Actually, scratch Gehrig.

The NBA's ironman referee passed him late last month.

Bavetta will work his 2,135th consecutive game Wednesday night when the Knicks play the Nets at the Meadowlands, breaking Jake O'Donnell's record for most career games worked by an NBA official. The NBA counts only regular-season games, so Bavetta's total is actually much higher with his 214 postseason assignments, including 23 NBA Finals games.

As impressive as it is from a numerical standpoint, Bavetta's streak is even more incredible when considering how many assigned games he has missed.

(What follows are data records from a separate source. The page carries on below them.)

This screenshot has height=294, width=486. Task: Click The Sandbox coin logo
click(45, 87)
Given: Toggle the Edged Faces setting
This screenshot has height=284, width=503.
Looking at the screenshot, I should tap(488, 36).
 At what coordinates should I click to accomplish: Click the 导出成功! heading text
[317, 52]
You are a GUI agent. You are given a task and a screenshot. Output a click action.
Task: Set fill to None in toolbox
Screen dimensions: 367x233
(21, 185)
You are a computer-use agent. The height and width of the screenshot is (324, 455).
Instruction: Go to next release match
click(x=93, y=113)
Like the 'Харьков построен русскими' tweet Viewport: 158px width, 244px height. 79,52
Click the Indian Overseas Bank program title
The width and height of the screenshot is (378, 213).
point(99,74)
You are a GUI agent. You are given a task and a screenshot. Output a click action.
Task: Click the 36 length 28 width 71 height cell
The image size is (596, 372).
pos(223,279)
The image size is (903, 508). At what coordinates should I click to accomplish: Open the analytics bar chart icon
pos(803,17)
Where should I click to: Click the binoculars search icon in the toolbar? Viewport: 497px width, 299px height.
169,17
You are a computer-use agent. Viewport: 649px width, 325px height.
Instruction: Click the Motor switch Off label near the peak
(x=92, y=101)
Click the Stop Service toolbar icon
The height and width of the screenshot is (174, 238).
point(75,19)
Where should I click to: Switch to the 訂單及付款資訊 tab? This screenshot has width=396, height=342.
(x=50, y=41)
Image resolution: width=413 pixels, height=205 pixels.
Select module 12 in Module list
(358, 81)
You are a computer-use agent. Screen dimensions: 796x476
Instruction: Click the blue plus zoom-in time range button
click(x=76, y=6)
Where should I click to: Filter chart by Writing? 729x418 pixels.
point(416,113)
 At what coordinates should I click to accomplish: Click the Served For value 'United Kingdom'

That number would be zero.

"My secret is wearing five pairs of socks," Bavetta told ESPN.com. "I just believe in taking care of my feet."

His feet aren't the only thing Bavetta takes care of, but he needs those extra socks to withstand all the pounding he puts on his lower extremities. Bavetta jogs eight miles each morning and spends 3½ hours working out each day in the summer, mountain biking and rowing a wooden boat on Lake George in upstate New York, after taking a one-day vacation when the NBA Finals end to treat himself to a day of rest and his annual ice cream cone.

"It's added to my longevity," said Bavetta, who is a lean 160 pounds at age 66 and is the only official to work 31 NBA seasons.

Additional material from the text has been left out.